Updated Giant Penelope Stats:
Weight: 13 lbs. 9 oz. (80th percentile)
Length: 24 in. (75th percentile)
Head Circumference: (90th percentile)
Today Penelope had her first real appointment at her pediatricians office. She had her last and final check up at the Birth Center at 6 weeks old. We were supposed to take her to the pediatrician between 8-9 weeks but we were uneasy and scared. Who is scared of the big bad pediatrician? We were. Well not the doctor personally but the health care system in general.

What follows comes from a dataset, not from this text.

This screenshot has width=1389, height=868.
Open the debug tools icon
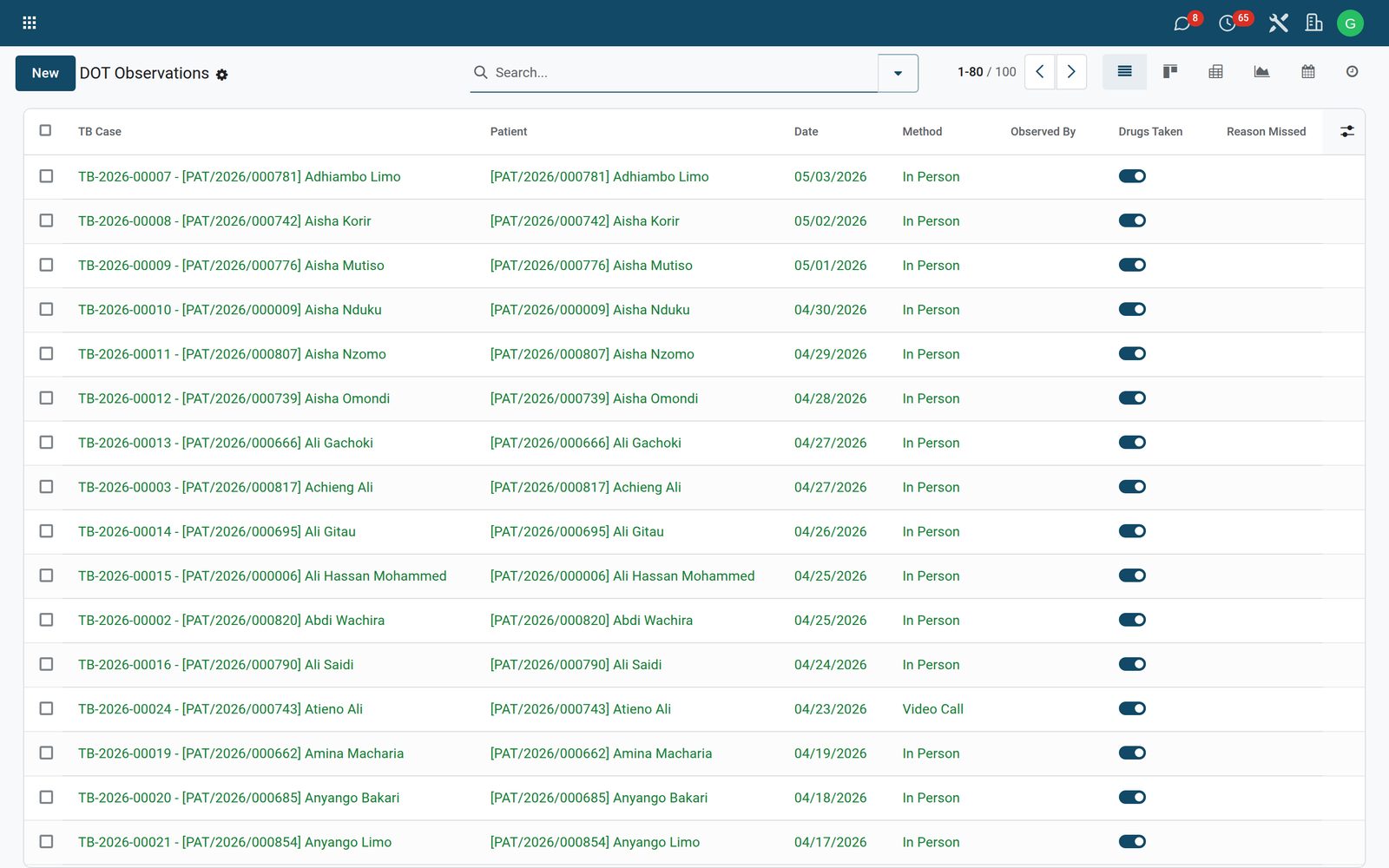coord(1278,23)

Vaccinations. I know its a "hot topic" and people usually believe in one way or another, whether to vaccinate or not. Aaron and I take the health of our child very serious, like all loving parents do. We decided on a natural birth for the sole reason that we didn't want Penelope's tiny (or giant) body to come into contact with any drugs of any kind. Once we made that, easy enough, decision I didn't realize we would have to make such a hard decision so soon after birth. To vaccinate or not, that is the question. The midwives at the birth center told us of the pros and cons but ultimately it was our decision. Like all decisions, we have made with regards to Penelope, we researched the shit out of it. I lost sleep because of it. What if these vaccines negatively affected my baby? What if they changed her? What if she contracted an illness that could have been prevented with a simple vaccine? I could never live with myself. It still sends me into anxiety mode when I think about it. Aaron and I both felt damned if we do, damned if we don't.

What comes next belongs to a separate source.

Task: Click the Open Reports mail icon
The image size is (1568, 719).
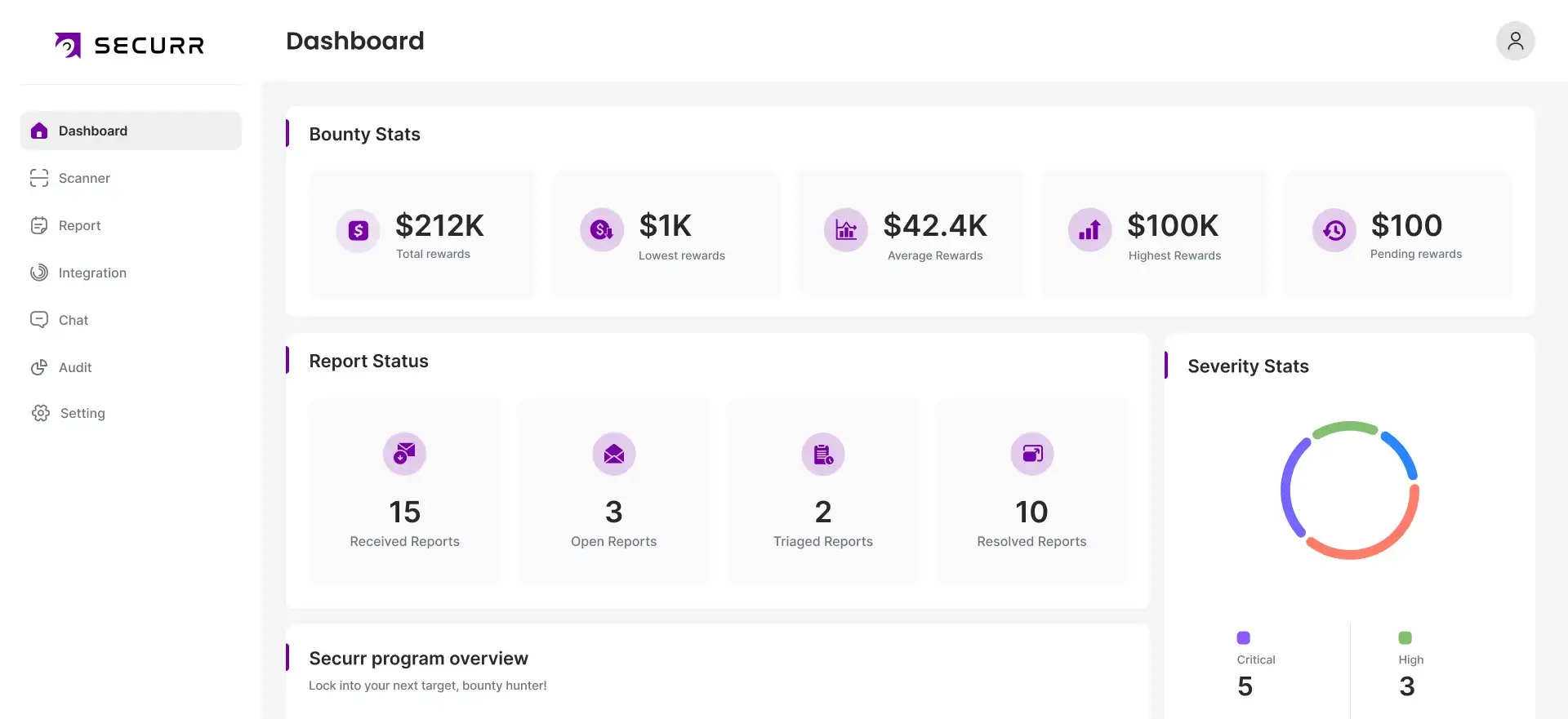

I forced myself to make the appointment. That way we would have no choice but to make a decision. There would be no more putting it off. Aaron and I decided on a delayed selective vaccination schedule. What does that mean? Well, it means spacing out the vaccinations over a few of years instead of a few months. It also means we opted out of a couple vaccinations we felt were unnecessary, especially for an infant.
I don't judge those who vaccinate and those who don't. Parents make the best decisions for their families. I feel that the route we choose was a good medium ground. We both feel great with the decision we made.